And there it was, the irony of it all: A machine had helped me feel what I would never have stopped long enough to feel on my own. My friend laughed when I told her that.
I sat with her laughter for a while. That’s when I realised how much of my reading life had been about extracting meaning. Non-fiction has trained me to mine books for answers. Fiction, I could suddenly see, doesn’t offer answers. It holds out a mirror.
As I continued to read Levy’s book, I began to revel in the stillness of her sentences. I came across another line that refuses to leave me, her own this time: “Freedom is never free. Anyone who has struggled to be free knows how much it costs.”

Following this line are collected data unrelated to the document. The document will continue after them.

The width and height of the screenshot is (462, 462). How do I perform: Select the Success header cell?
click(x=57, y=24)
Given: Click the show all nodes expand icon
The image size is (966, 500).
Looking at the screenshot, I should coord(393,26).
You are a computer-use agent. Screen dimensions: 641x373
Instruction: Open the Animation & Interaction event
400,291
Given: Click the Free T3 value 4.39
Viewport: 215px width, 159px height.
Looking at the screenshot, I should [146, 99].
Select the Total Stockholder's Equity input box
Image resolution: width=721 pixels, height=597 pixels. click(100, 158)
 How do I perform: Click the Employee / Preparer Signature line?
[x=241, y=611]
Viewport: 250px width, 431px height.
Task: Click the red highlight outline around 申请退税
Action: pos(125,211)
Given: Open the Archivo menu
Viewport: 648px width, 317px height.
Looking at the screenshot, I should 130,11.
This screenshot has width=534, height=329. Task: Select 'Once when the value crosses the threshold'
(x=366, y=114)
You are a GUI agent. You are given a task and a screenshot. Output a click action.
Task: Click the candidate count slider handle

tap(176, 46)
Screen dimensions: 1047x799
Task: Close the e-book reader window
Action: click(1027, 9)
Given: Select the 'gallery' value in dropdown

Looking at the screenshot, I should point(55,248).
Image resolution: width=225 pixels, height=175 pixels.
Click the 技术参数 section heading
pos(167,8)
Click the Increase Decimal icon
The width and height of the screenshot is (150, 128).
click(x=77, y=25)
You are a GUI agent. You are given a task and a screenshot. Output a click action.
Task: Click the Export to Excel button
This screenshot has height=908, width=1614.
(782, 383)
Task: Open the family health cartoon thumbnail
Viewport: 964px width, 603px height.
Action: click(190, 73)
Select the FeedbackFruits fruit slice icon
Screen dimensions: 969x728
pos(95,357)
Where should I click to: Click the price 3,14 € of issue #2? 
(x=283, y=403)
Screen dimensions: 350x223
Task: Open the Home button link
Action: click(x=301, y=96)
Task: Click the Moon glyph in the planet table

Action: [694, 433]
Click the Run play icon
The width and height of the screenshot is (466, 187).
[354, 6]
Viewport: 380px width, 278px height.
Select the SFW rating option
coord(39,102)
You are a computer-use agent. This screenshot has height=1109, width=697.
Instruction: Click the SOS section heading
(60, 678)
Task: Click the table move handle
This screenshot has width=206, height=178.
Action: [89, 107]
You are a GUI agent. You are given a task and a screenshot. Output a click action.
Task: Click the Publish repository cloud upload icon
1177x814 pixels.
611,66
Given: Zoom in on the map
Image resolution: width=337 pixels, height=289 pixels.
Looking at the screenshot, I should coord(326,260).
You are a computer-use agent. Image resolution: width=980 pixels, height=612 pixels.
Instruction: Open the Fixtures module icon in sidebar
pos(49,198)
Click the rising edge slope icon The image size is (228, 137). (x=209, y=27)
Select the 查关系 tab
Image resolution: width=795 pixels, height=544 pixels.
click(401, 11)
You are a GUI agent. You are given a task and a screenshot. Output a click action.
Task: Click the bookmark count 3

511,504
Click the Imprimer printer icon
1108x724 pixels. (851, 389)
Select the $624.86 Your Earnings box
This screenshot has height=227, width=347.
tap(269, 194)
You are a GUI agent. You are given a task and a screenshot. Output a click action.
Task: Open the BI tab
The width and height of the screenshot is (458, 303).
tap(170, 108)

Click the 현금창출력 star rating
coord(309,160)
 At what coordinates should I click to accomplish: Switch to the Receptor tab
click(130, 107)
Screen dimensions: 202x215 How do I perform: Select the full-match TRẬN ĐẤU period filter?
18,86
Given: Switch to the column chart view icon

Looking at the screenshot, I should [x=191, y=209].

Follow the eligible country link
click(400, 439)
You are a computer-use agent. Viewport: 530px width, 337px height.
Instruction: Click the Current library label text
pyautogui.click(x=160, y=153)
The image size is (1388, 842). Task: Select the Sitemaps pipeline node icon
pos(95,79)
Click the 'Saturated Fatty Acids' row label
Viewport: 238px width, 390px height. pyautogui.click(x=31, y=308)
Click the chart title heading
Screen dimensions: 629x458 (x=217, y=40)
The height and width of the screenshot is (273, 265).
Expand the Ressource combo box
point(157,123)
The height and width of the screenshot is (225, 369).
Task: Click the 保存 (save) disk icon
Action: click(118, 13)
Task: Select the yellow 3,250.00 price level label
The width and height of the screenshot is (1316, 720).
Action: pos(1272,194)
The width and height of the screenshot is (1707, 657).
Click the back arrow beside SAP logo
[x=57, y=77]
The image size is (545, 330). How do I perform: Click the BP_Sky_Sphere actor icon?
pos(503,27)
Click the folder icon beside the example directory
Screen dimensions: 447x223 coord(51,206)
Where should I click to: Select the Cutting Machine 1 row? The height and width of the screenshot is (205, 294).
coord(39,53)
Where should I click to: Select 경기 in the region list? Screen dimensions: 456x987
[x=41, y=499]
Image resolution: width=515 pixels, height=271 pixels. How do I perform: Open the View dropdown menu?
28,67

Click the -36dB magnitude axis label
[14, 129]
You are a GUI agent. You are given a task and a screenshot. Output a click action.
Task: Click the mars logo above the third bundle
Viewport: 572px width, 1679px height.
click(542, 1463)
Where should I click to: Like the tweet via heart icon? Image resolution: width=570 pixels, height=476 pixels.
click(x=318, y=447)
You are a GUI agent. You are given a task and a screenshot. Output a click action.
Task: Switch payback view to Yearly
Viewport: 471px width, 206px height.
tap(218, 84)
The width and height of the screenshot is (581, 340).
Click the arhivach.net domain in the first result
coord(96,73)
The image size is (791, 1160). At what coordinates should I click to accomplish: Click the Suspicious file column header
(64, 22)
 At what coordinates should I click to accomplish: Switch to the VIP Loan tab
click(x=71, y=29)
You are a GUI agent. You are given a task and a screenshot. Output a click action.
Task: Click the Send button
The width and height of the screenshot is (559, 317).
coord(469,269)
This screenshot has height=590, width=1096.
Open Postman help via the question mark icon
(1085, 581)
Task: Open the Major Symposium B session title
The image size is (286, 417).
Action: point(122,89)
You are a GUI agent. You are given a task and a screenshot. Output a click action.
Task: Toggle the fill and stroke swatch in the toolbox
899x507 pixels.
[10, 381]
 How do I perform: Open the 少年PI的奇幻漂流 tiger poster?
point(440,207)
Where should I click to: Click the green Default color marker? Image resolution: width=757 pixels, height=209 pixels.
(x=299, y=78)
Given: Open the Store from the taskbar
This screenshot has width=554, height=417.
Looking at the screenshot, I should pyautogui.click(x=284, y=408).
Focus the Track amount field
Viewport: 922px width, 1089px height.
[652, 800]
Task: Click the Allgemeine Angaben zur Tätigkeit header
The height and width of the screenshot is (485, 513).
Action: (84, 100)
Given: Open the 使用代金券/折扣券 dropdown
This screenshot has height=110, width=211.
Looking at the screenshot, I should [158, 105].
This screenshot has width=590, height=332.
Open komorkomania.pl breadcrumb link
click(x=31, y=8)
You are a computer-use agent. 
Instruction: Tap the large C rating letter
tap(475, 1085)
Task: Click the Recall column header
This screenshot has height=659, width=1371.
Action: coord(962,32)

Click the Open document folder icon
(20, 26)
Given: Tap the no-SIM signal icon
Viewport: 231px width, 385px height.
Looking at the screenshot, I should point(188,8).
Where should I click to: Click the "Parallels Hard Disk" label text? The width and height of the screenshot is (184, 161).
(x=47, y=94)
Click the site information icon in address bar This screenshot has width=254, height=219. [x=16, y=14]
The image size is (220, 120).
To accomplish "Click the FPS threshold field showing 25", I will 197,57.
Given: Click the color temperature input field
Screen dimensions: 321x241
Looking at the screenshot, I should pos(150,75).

I put the book down and stared into the dark for a while. Outside, the city was quiet. Everyone who has ever tried to live truthfully, to choose love over duty, silence over noise, or their own path over what’s expected, would know what Levy means. Freedom sounds noble. But when you live it, it takes something from you. It asks for courage. It asks for consequence.
Suddenly, Wilde’s line wasn’t just a clever quote any more.
Maybe that’s what good fiction does: It addresses not the questions or the gaps in one’s knowledge, but the hidden humanity we so easily lose sight of.
I’m trying to read differently now. Go slower. Be more open to getting lost. Because I realise fiction was never meant to lift the fog. It was meant to teach us how to walk within it.